“Today is…Saturday,” I said recently to my husband.
“Are you asking me, or telling me?” he responded.
It’s true, I approach each day with a mix of contempt, curiosity, and confusion. Haven’t you seen those memes indicating each phase of quarantine? Schitt’s Creek, Britney Spears, Nicolas Cage–they each have nine distinct looks to which we can all relate during lockdown.
I’ve been averaging four of these on any given day since embarking on the long, strange journey of social distancing in March.
COVID-19 weight gain, quarantine morning boozing, pants-free Zoom calls–these things exist now, at least with more regularity. All of these shifts can be attributed to the trials and tribulations of social isolation and fear-based mania and malaise.
Another characteristic I’ve noticed well into month two of lockdown is the extent to which some of my loved ones seem to identify with fictional characters on television. As a tortured empath, I fell prey to such emotional meltdowns even during times of peace and relative good health, but can usually separate the good, bad, and ugly from reality.
The more rational, alpha individuals in my inner circle have recently been infected by dramatic engagement with fictional characters, and the results are delightful.
One incident occurred while I watched the season 16 finale of Grey’s Anatomy, prematurely ending due to Covid-related scheduling disruptions. One evening after the original episode aired (Saturday? Tuesday? Does it matter anymore?), I hunkered down solo in the den to soak in the medical soap opera I have been enjoying with only a tinge of guilt since 2005.
I nearly always watch this series alone, save the company of a sleepy Coco and glass of rosé. On this particular night, my husband was in the other room, working on a puzzle and a pint (his Thursday night Grey’s equivalent, at least in the time of Covid)–out of sight but not earshot.
During the shocking scene [*SPOILER ALERT*] when Teddy (accidentally) calls Owen while cheating on him (intentionally) with Tom, my eyes widened and then rolled. That breach, and the careless voicemail, broke from character so egregiously that I found it hard to believe. I’m forced to suspend enough disbelief as it is to watch the hospital drama and fantastical storylines, which I’m willing to do, provided that the character development and dialogue remain genuine and consistent.
While Owen listened, in horror, to his fiancée’s breathless message from the OR, I SMHed and silently asked, “WHA-? Well, that’s just unlikely. Maybe the final three cut episodes would explain this clusterfuck in greater detail.”

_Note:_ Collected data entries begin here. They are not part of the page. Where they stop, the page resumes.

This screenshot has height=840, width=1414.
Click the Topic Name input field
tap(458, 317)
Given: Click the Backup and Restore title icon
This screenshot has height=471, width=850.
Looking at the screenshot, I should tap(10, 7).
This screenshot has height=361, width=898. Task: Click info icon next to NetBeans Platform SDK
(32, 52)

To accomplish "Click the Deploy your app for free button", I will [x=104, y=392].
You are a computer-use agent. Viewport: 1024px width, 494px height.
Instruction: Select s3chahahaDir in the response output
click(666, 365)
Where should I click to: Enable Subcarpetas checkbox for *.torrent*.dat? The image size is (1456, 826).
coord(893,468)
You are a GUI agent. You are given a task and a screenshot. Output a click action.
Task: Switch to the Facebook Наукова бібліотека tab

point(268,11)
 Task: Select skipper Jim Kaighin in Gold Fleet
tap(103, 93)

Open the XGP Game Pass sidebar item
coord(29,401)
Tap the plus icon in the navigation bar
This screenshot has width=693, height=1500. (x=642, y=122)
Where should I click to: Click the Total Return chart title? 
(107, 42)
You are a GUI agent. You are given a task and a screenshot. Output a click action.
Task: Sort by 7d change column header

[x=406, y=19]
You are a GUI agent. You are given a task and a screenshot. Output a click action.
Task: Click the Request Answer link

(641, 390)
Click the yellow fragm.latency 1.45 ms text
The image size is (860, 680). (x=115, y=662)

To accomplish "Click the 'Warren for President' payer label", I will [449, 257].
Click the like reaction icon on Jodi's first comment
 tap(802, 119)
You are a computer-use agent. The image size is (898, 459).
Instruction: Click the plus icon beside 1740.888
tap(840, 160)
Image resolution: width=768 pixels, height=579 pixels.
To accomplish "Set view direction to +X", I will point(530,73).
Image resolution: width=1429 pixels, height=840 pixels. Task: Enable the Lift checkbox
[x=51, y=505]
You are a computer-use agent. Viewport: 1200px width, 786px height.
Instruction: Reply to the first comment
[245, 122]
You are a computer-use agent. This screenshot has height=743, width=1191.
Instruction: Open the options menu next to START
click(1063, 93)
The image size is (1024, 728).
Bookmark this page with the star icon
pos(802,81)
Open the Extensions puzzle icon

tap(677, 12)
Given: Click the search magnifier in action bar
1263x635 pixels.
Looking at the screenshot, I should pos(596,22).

Audibly, from the other room, Mr. Astrid yelled, “What is wrong her?”
“That woman. What’s her name? The doctor who is cheating on her husband,” he shouted from the puzzle table, unable to see the TV screen.
“They’re not married yet…wait, sweetie, are you listening to my show?” I asked.
Ignoring me, he continued, “She shouldn’t be getting married if she’s banging some other dude.”
I couldn’t agree more. I asked if he wanted to join me to finish up the season finale together.
No, he didn’t.
He did, however, want to know if “that doctor” plans to go through with the wedding, because, he had some strong emotions about that choice he felt compelled to share while piecing together a 1000-piece jigsaw puzzle of colorful bugs.
I had to pause the program to field his many questions, and opinions, about the fictional situation. He just wasn’t having it. All from thirty feet away from the action.
“If Tammy isn’t sure, then she just needs to talk to, uh, Adam about their relationship,” he said, more adamantly than he speaks even about people he knows in real life.
“Teddy and Owen…”
“Whatever! They shouldn’t be together. And she’s an asshole,” he added with passion I rarely see emerge after watching a program to which he has committed for years. He has watched a total of about 37 cobbled-together minutes of Grey’s with me, and vanishes whenever a patient is opened up in the OR.
Meanwhile, his ability to watch (fictional yet explicit) CIA or Al-Qaeda torture scenes while enjoying a cheese plate continues to baffle the more squeamish types.
After several hours of distractions and occasional heart-to-heart conversations, KD eventually moved beyond the dramatic denouement of my medical brain candy.
I chalk it up to Covid fatigue and normal-life sensory deprivation. The struggle is real, and even the most impermeable are affected in the most unexpectedly poignant of ways.